Hi all, likely a very nooby question but I am currently working my way through the lesson4-imdb notebook. When I download the dataset using the link provided ((http://files.fast.ai/data/aclImdb.tgz), I see the train, test folders but no models folder. This results in an error while executing the following line: pickle.dump(TEXT, open(f’{PATH}models/TEXT.pkl’,‘wb’)).
This is simply a result of demonstration notebooks being like real notebooks, with parts repeated, skipped, or changed. The notebooks are meant to go along with the talk. Further down in the sentiment section you can see a fit() function having its cycles saved with cycle_save_name= and subsequently loaded with load_cycle(). The load that isn’t working for you is because the notebook isn’t showing a preceding save. You don’t need to save and load, it is just there to save time. Debugging some of the wrinkles in the notebooks actually proves to be a good learning experience, so hang in there.
Thanks RobG. I agree completely about the debugging of the notebooks. I watched the talk right through, then worked on the notebook. I probably need to watch the talk again while taking the first pass through the notebook.
About the structure of the way the data is arranged and fed to the GPU,
Jeremy says context matters, but it looks like he gets the sentences to go down the columns.
But then it takes a slice across 64 columns and feeds this into the GPU?
How is this not slicing up the context 64 times?
Is it “reading” down the columns even though it is getting the sentences 64 at a time?
When I was reading about splitting the imdb into training and test, it mentioned specifically avoiding reviews about the same movie being in both sets to avoid leakage.

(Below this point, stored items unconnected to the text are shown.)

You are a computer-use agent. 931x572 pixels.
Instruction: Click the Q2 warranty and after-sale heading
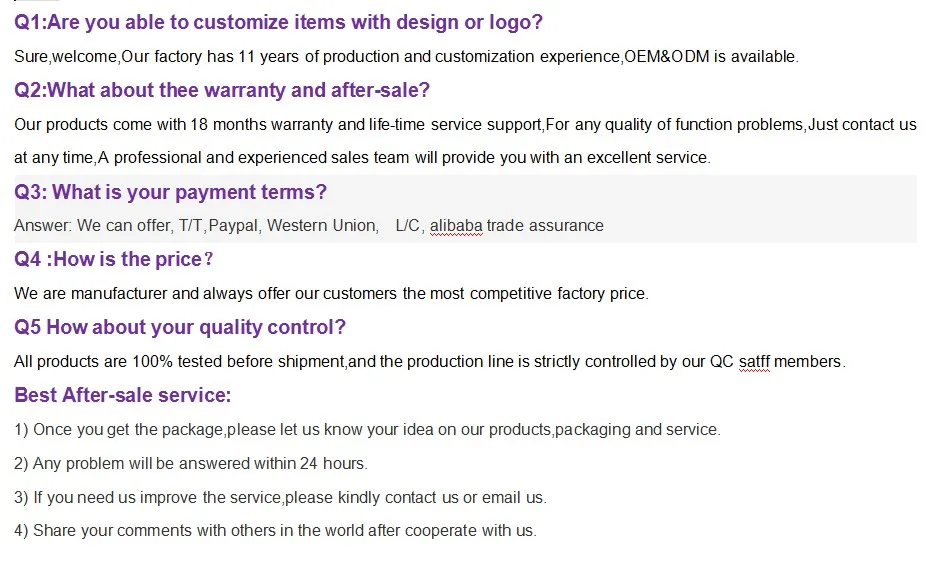221,90
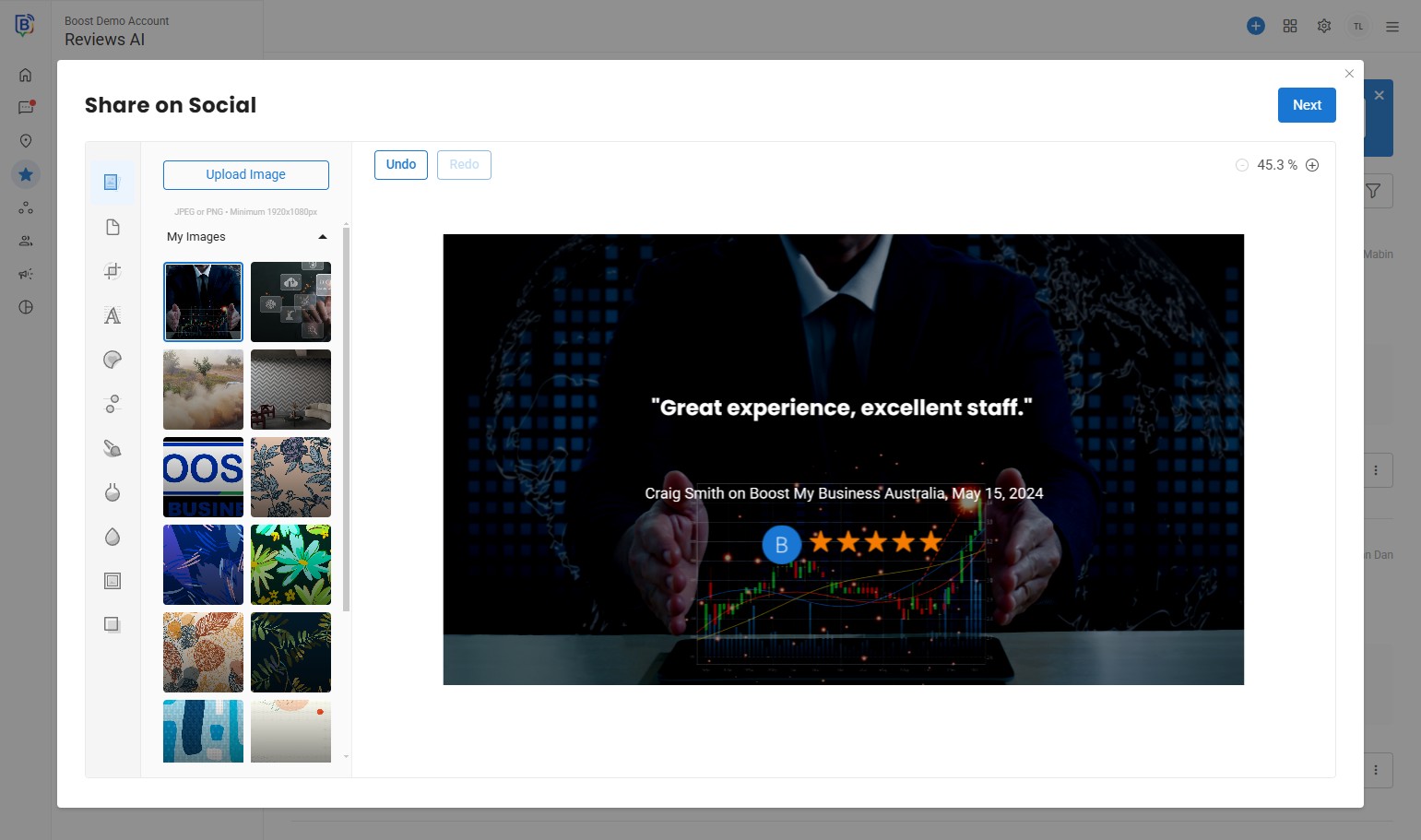The width and height of the screenshot is (1421, 840).
Task: Select the overlapping square shadow tool
Action: (112, 625)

Otherwise, the model learned that “Godfather” means a high sentiment instead of learning how the English language defines sentiment. When we train the language model on 80% of the validation set, wouldn’t we also get at least some data leakage? I.E. couldn’t the language model not just be learning about the english language, but also what kind of words follow “Godfather”? Could data leakage be responsible for the extra boost instead of the language model?
If anyone has or can reproduce the performance without training the language model on the validation set, I would be very curious if the boost is robust.

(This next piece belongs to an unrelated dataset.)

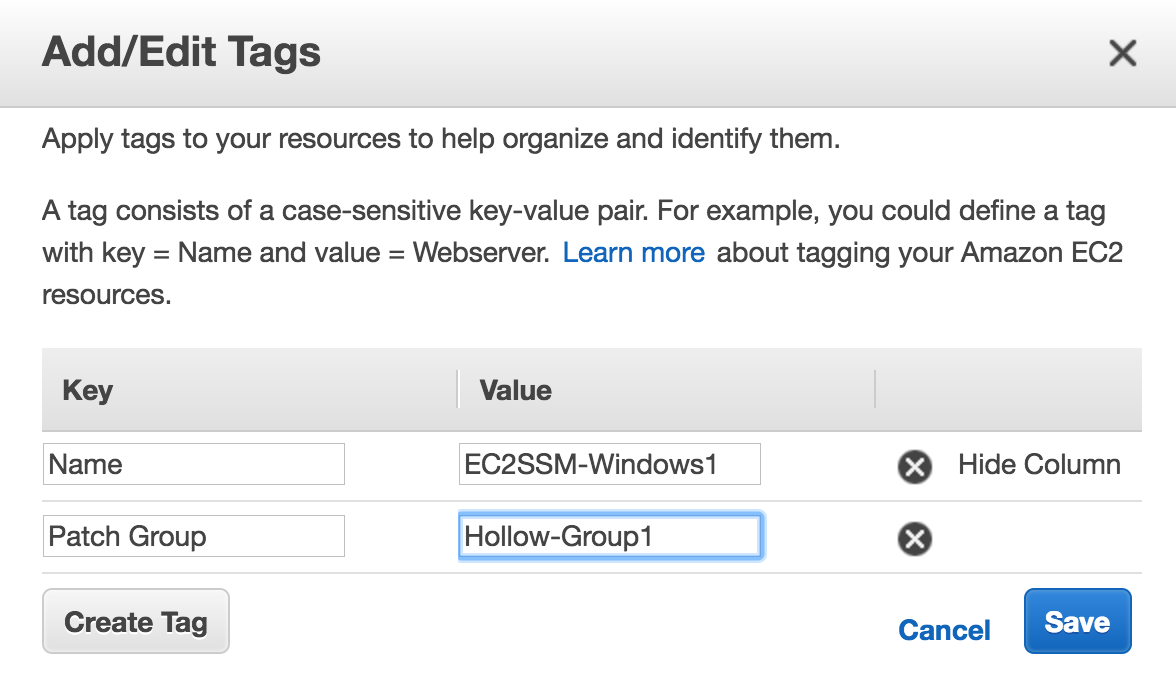
Task: Cancel the tag changes
Action: pyautogui.click(x=944, y=630)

FYI, in the notebook, the train/test split occurs right after “We first concat all the train(pos/neg/unsup = 75k) and test(pos/neg=25k) reviews into a big chunk of 100k reviews.”
I think you could just change:
trn_texts,val_texts = sklearn.model_selection.train_test_split(
np.concatenate([trn_texts,val_texts]), test_size=0.1)
to:
trn_texts,val_texts = sklearn.model_selection.train_test_split(
np.concatenate([trn_texts]), test_size=0.1)